The image got bolder and I knew who it was.
“Tell her I’m with Jesus.”
I opened my eyes.
I remember gripping the pew to stabilize myself because I nearly slumped over. You must know it’s really hard for someone like me to subscribe to organized religion. I have a ton of faith and swear by prayer but I find it difficult to believe that God favors one people over another. I’m not sharing this to spark some religious debate so please spare me this in the comments. I’m just saying this experience was in NO WAY a reflection of my personal beliefs at the time; Jesus flashing in front of my eyes was no psychosomatic assumption based on my own perceptions of Heaven. Got me?
But Larry was VERY clear. He wanted me to tell Diana he was with Jesus and she looked at me right at that moment. I had no choice.
“Larry is here,” I mouthed. I still couldn’t believe it. She was going to flip.
Her forehead wrinkled. She had no clue what I was saying.
“Laarrry is heerre,” I tried again, moving my lips as discreetly as possible.
She shook her head, her lips forming a “what?”
“Laaarrryyyy is HEEERREE,” I mouthed, my finger pointing urgently to the space behind her.
“Larry’s here?!?” she gasped.
(Yes. She actually said this out loud and I about died.)
…and I’m realizing how long this is getting. So I will finish later. Oh, and this is very close to the image he showed me:
Please hang with me. The end of this story is SO worth it.

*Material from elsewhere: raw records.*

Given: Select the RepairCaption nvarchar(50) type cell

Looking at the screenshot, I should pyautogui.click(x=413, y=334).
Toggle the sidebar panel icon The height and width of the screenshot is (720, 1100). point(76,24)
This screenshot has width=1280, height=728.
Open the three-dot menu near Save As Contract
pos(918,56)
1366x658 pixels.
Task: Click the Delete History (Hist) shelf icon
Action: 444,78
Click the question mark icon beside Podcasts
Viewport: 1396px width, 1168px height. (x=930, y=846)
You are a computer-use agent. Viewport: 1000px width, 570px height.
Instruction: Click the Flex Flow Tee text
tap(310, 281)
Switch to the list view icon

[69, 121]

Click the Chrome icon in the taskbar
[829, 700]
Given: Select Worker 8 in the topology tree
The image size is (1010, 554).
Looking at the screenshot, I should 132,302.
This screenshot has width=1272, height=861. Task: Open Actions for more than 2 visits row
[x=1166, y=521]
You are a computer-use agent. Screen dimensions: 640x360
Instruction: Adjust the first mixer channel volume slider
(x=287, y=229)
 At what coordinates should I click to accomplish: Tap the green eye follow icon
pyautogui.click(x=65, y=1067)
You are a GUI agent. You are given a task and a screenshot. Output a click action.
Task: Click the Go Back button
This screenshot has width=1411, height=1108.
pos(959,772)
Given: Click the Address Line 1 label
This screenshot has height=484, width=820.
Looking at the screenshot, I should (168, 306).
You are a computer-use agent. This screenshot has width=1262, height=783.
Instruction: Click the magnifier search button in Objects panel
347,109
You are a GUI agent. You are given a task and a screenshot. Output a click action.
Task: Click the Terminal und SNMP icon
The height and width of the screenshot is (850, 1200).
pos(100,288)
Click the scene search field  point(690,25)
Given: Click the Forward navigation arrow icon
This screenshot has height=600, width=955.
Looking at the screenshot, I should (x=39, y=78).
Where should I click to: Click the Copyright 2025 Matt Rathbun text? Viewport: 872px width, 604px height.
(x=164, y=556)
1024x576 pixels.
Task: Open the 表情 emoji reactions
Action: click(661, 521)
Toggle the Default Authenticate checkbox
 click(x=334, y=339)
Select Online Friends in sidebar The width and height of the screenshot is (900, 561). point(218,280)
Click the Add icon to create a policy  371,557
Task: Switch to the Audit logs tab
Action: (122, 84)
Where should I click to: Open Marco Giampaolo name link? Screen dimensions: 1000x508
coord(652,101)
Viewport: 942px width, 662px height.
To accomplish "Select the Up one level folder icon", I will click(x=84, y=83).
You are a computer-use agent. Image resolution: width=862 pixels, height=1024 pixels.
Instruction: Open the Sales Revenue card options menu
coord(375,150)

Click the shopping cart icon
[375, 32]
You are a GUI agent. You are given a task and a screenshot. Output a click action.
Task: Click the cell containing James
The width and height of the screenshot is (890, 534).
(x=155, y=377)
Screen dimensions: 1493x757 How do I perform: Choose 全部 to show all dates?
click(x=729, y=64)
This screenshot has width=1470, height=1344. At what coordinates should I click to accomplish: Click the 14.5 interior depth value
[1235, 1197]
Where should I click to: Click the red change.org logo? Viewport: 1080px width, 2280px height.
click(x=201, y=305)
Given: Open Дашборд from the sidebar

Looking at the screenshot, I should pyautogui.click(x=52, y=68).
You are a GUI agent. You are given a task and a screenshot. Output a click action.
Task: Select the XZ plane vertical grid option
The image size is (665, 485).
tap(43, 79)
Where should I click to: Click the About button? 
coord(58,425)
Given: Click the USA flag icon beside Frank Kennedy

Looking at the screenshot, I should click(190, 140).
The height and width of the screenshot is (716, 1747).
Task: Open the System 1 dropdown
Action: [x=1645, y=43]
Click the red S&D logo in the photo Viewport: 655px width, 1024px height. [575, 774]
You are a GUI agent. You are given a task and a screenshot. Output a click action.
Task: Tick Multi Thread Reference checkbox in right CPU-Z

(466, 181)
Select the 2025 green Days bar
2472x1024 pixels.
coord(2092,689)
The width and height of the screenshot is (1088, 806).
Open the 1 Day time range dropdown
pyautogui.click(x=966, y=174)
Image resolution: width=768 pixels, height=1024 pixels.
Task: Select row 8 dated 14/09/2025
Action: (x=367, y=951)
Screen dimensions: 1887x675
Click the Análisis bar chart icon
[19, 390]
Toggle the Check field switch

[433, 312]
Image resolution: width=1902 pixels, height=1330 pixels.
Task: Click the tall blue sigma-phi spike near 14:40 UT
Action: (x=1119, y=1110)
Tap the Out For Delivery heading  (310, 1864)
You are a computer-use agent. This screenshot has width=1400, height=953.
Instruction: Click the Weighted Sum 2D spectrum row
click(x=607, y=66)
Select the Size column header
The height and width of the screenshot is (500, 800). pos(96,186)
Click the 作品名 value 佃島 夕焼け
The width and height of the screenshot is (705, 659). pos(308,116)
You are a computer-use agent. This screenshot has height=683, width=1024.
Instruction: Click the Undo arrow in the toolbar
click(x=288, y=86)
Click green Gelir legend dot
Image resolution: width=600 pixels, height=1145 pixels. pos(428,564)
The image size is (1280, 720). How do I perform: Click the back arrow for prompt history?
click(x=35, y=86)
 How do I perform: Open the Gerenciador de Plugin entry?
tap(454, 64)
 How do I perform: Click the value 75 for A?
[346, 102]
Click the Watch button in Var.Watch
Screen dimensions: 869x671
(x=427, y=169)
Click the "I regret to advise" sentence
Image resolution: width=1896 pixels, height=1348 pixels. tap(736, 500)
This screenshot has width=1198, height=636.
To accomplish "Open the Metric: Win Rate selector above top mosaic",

8 thoughts on “His Own Funeral Part 2”
I know the story and cannot wait to read it. I can see it all again as if it were yesterday! Thank you Jenn
lol Diana, remember how loud you were “Larry’s HERE????” 🙂
No fair, you leave me hangin’, when is the end to be released?
Ugh! It was getting good…..hate cliff hangers!
what do you mean WAS getting good?
I just want to say thanks. Thanks for putting together and expressing your experiences in words. Your gift in describing the undescribalbe enabling me to say hey you see it too?! And recognizing something that has always been there.. The bubblie thing.. Ha! Your pic you found is a great visual.
Jenn, you have a gift. Well, obviously you have a gift, that much is clear, but what I mean is the way you lay the story out is effortless. Can’t wait to hear the ending.
Your words are magical. I feel blessed and inspired as I read your stories. Thank you for sharing.